→ **Document text**

Monday, March 11, 2013

The Pact


As I've mentioned before, I know that I can always count on Jodi Picoult to deliver a captivating novel. In fact, her novels are often captivating to a fault--usually once I start reading I can't stop until I've gotten to the end. I think the longest it has taken me to finish any one of her books has been four days, and this book was no exception. I found myself pulling this book out during any and all breaks at work, for an hour or two in the evenings, just to figure out what was going to happen next.

And the crazy thing about this book is that it appears to be resolved from the start, seemingly leaving little mystery or suspense about what could happen next. Two teenagers--neighbors their whole lives and boyfriend/girlfriend as of the past few years--apparently devise a suicide pact that ends up getting botched, leaving one of them dead and one of them in the hospital. The police aren't satisfied with the story of the suicide pact, though, and a murder investigation is launched. However, the story is told alternating between flashbacks and the present day, which provides the reader with information the police are not privy to, and subsequently seems to create a clear picture of the events that unfolded on that fateful night. Or at least that is what Picoult is leading you to believe--up until the very end when she throws a final (totally unpredictable, as is usually the case with her novels) twist into the story.

Would I recommend this book? Of course. It's the perfect opposite to Romeo and Juliet--instead of two lovers whose families are at odds with each other, these two teenagers are raised as best friends and have parents that fully support their blossoming relationship. Despite those differences, however, the end result is the same as in Shakespeare's tragedy.

I will say, however, that this was possibly not the best book to read while pregnant--or perhaps at anytime when you are raising kids. Because it definitely isn't afraid to delve into tough parenting issues; namely, the fact that you may not know your child as well as you think you do, and there may not be anything you can do to fix that.

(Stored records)
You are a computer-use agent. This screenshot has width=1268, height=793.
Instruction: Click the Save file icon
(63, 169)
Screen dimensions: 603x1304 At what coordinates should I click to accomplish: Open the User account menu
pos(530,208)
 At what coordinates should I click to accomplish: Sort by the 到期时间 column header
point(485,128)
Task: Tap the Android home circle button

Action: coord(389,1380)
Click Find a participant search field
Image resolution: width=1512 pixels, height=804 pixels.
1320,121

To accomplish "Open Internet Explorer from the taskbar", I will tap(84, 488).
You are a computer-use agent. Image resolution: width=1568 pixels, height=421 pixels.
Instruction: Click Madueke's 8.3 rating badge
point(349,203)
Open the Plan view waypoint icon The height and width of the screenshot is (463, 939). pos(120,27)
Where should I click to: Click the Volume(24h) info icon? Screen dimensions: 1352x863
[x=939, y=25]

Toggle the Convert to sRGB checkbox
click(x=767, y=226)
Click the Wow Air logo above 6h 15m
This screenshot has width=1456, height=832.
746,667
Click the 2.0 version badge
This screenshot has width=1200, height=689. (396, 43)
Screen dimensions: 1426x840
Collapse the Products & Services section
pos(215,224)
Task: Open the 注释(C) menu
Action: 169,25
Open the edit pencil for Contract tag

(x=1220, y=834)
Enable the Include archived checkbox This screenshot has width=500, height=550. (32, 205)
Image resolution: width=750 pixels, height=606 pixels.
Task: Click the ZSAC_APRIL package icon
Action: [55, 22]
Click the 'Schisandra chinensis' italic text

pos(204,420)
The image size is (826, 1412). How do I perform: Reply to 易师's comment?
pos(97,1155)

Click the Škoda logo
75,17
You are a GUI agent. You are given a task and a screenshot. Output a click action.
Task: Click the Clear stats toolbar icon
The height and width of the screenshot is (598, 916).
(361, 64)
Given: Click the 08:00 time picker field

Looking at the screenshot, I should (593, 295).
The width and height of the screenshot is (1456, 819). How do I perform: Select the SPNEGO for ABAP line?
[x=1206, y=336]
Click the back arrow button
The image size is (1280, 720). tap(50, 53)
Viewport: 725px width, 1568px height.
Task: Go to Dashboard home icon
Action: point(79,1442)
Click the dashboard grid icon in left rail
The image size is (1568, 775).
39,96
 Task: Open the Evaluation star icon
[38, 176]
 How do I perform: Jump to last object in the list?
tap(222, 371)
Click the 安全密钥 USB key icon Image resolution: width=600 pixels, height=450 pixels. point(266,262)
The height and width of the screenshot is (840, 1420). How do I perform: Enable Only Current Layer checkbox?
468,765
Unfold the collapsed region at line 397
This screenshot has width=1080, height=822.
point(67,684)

→ **Work instruction A**
Please reproduce the review of The Pact from "As I've mentioned" up to and including "to happen next.".
→ **Work instruction B**
Answer these questions using the review of The Pact:
(i) What is the longest the reviewer says it has taken to finish any one of this novelist's books?
(ii) What do the police launch because they aren't satisfied with the story of the suicide pact?
(iii) To which play does the reviewer call the book the perfect opposite?
The records are material separate from the review of The Pact.

→ **Solution A**
As I've mentioned before, I know that I can always count on Jodi Picoult to deliver a captivating novel. In fact, her novels are often captivating to a fault--usually once I start reading I can't stop until I've gotten to the end. I think the longest it has taken me to finish any one of her books has been four days, and this book was no exception. I found myself pulling this book out during any and all breaks at work, for an hour or two in the evenings, just to figure out what was going to happen next.

→ **Solution B**
(i) Four days.
(ii) A murder investigation.
(iii) Romeo and Juliet.